:: TASK TO COMPLETE ::
Everything from the line with "Open the 压缩格式 7z dropdown" through the last line of the data below should be copied exactly, apart from the pictures.

:: RECORDED DATA ::
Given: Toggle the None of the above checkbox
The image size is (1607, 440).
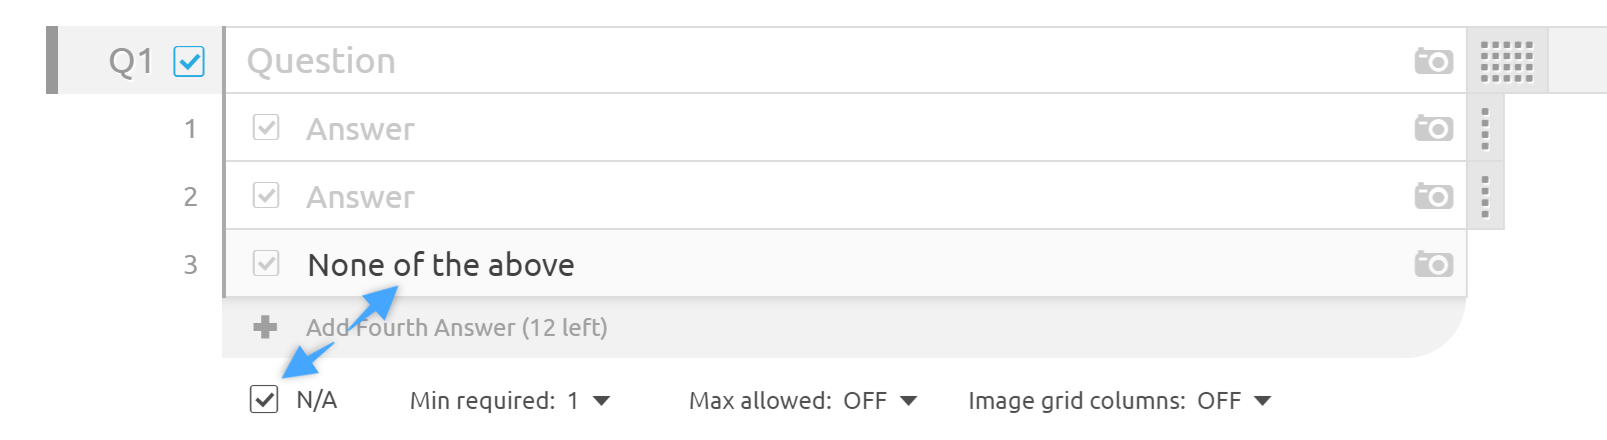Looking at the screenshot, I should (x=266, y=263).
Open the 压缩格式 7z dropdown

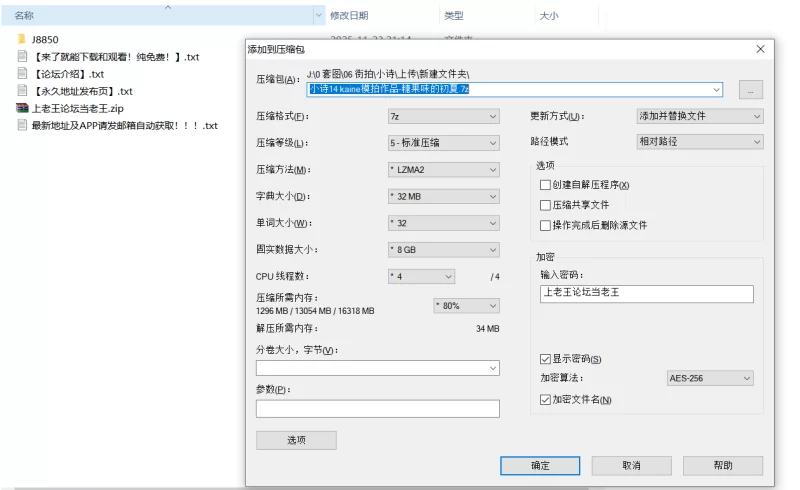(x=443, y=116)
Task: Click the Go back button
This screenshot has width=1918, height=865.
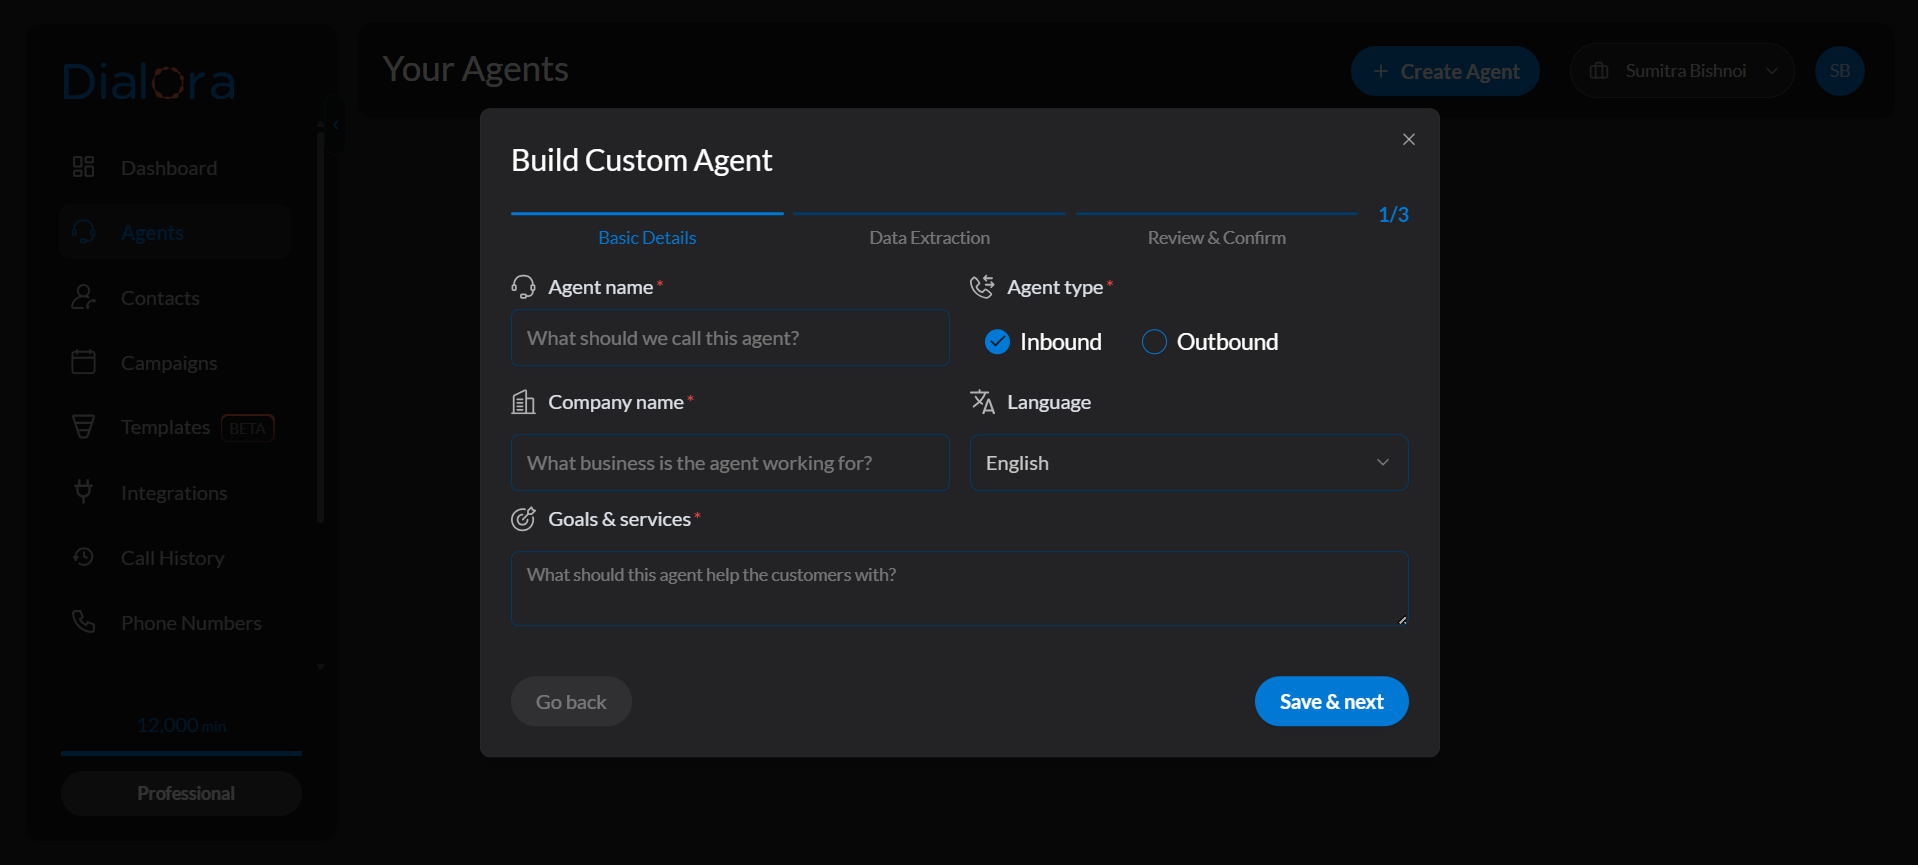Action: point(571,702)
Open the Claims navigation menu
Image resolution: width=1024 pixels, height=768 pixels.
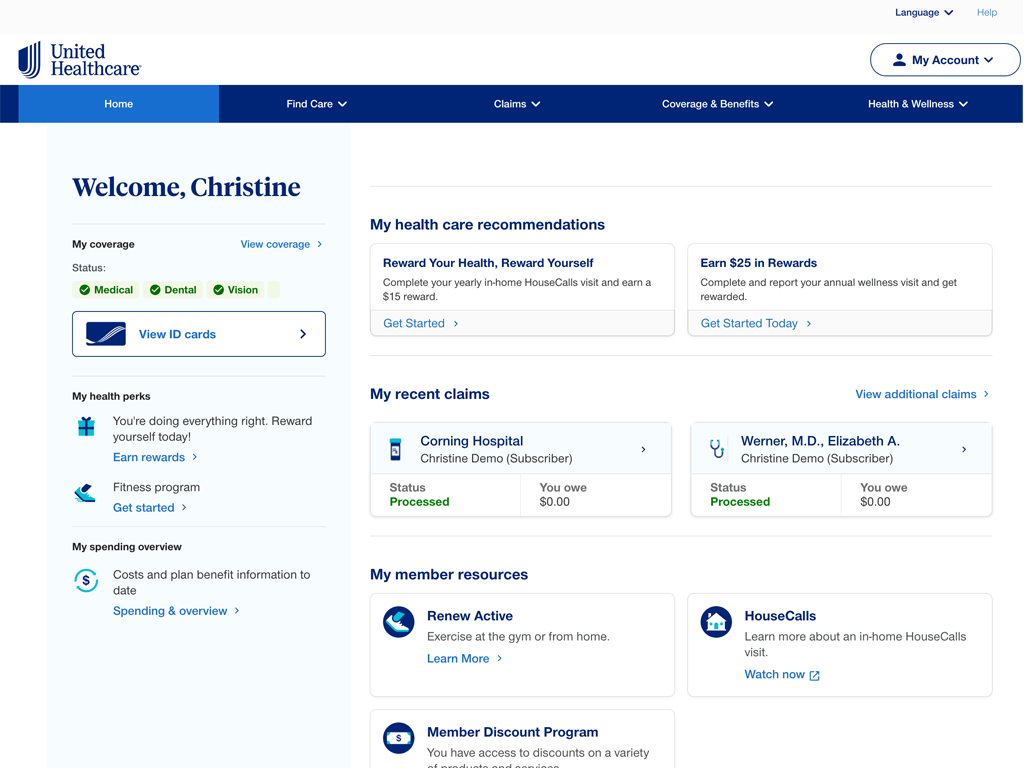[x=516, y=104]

:: RESPONSE TO THE EXERCISE ::
Open the 压缩格式 7z dropdown

(x=443, y=116)
Task: Click the Go back button
This screenshot has width=1918, height=865.
Action: point(571,702)
Open the Claims navigation menu
Image resolution: width=1024 pixels, height=768 pixels.
[x=516, y=104]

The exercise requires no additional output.